## Records:
start

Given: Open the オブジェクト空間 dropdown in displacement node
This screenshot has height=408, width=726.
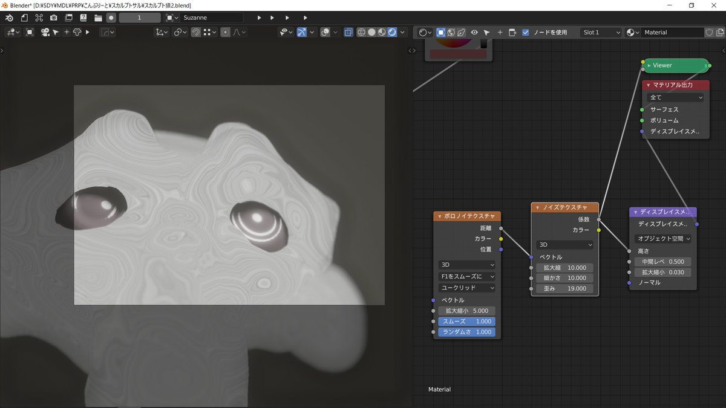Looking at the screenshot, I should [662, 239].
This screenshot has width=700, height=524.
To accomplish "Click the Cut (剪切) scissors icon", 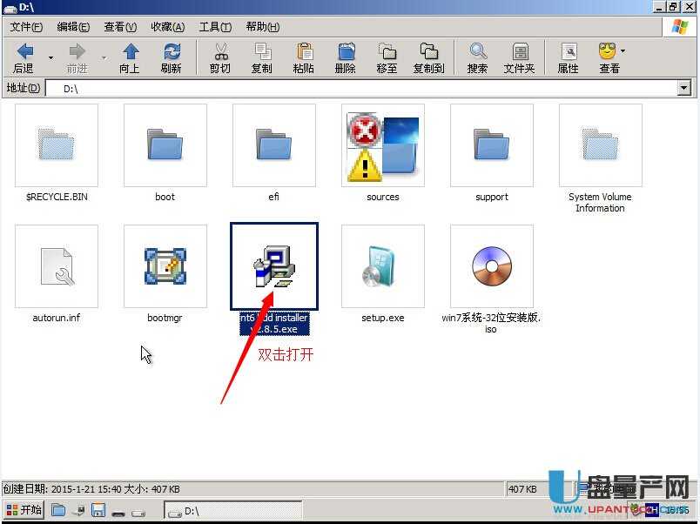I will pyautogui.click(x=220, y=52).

end
start

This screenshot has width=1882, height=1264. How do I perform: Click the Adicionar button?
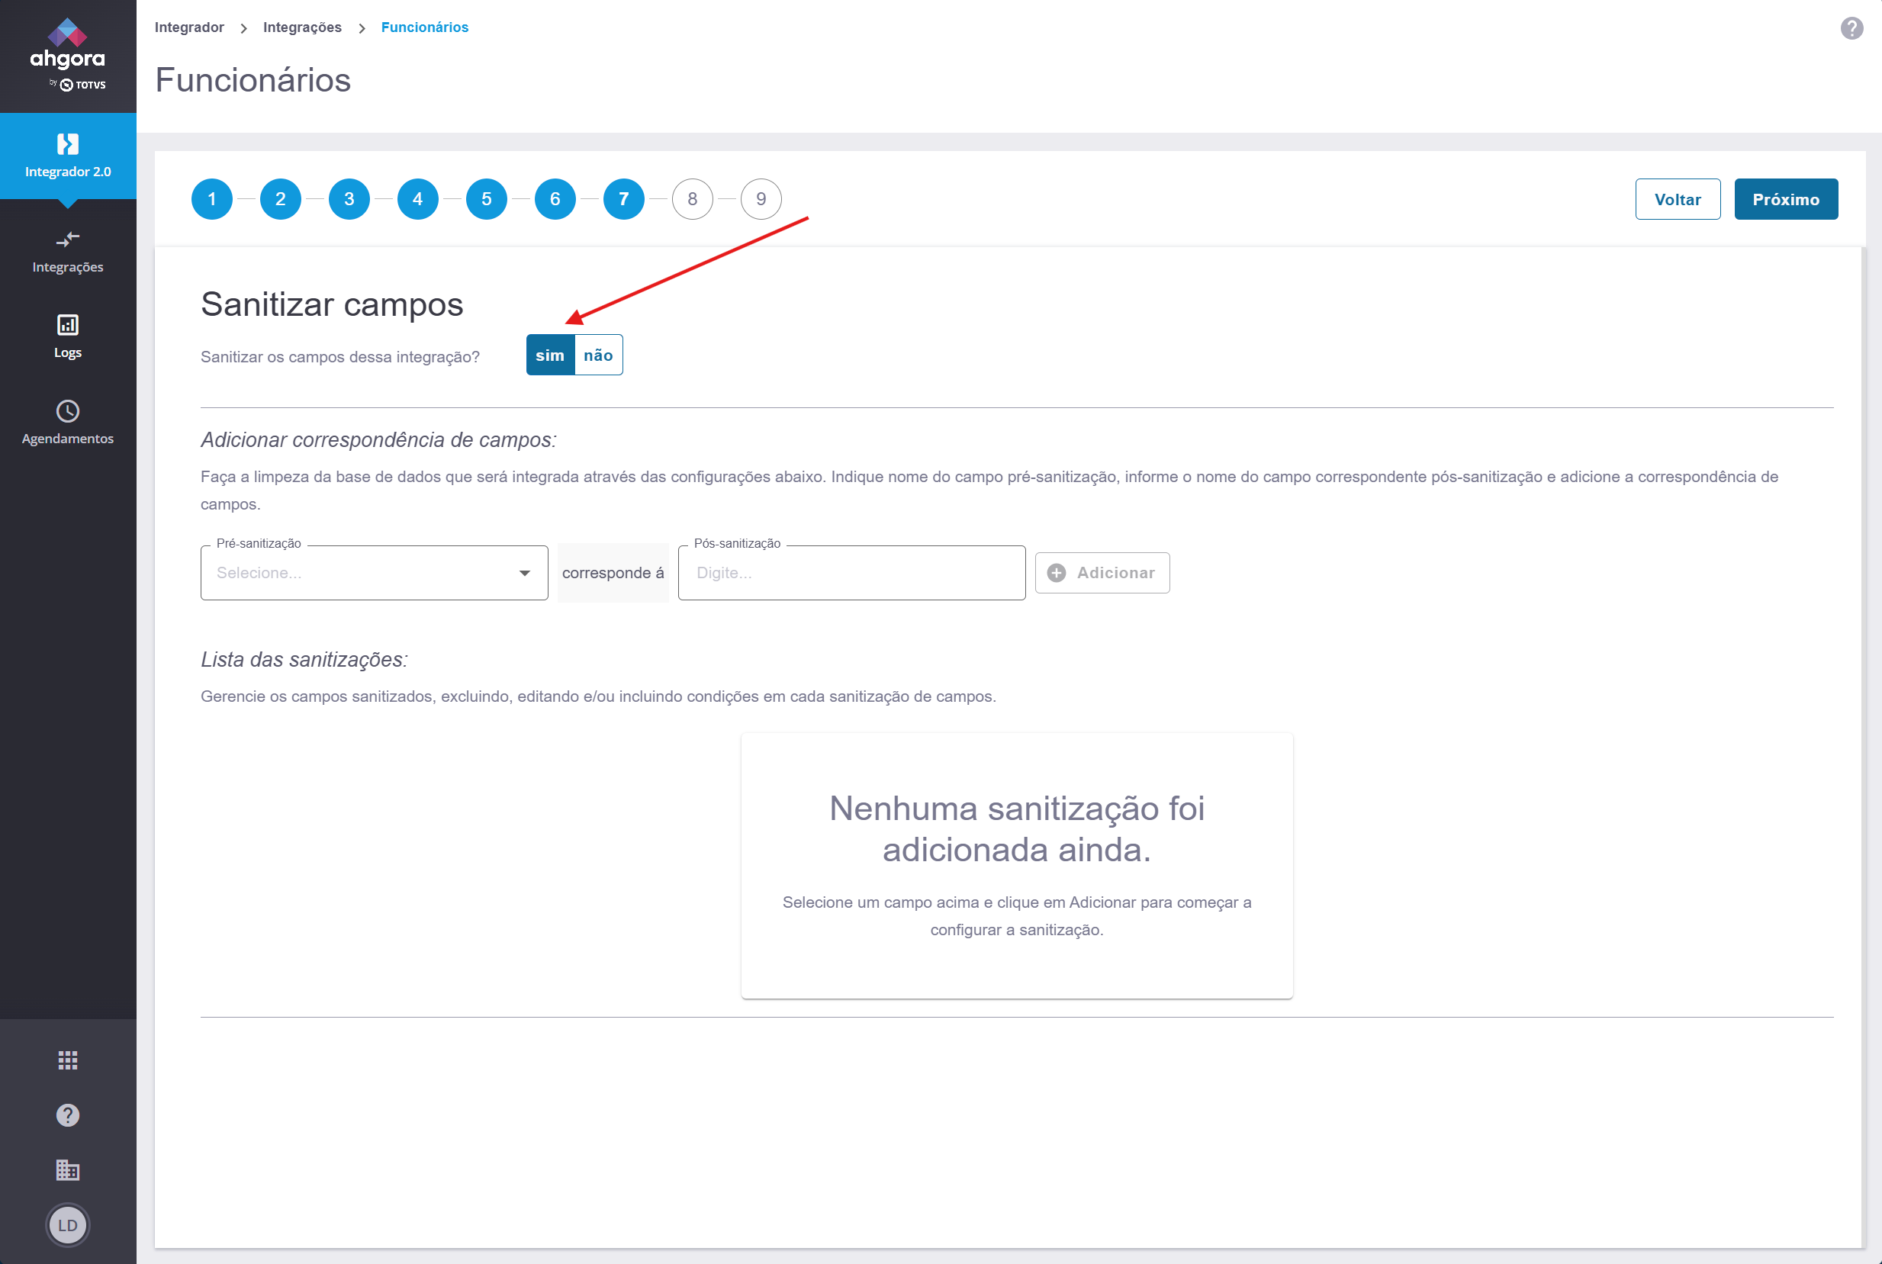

end
start

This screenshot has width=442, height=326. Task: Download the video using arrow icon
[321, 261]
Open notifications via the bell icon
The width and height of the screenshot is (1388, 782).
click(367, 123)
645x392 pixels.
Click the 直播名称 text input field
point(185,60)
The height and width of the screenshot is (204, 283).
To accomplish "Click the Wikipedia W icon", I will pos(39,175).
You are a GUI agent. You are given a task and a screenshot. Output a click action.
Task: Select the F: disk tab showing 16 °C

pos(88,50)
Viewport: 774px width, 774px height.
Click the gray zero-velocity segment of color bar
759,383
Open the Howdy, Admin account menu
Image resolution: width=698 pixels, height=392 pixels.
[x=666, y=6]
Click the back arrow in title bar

end

## Goal:
Filter the listing above, copying each line that contains the string "width".

## Exercise output:
This screenshot has height=408, width=726.
This screenshot has width=700, height=524.
This screenshot has width=1882, height=1264. How do I perform: Click the Adicionar button?
This screenshot has width=442, height=326. Task: Download the video using arrow icon
The width and height of the screenshot is (1388, 782).
The height and width of the screenshot is (204, 283).
Viewport: 774px width, 774px height.
Image resolution: width=698 pixels, height=392 pixels.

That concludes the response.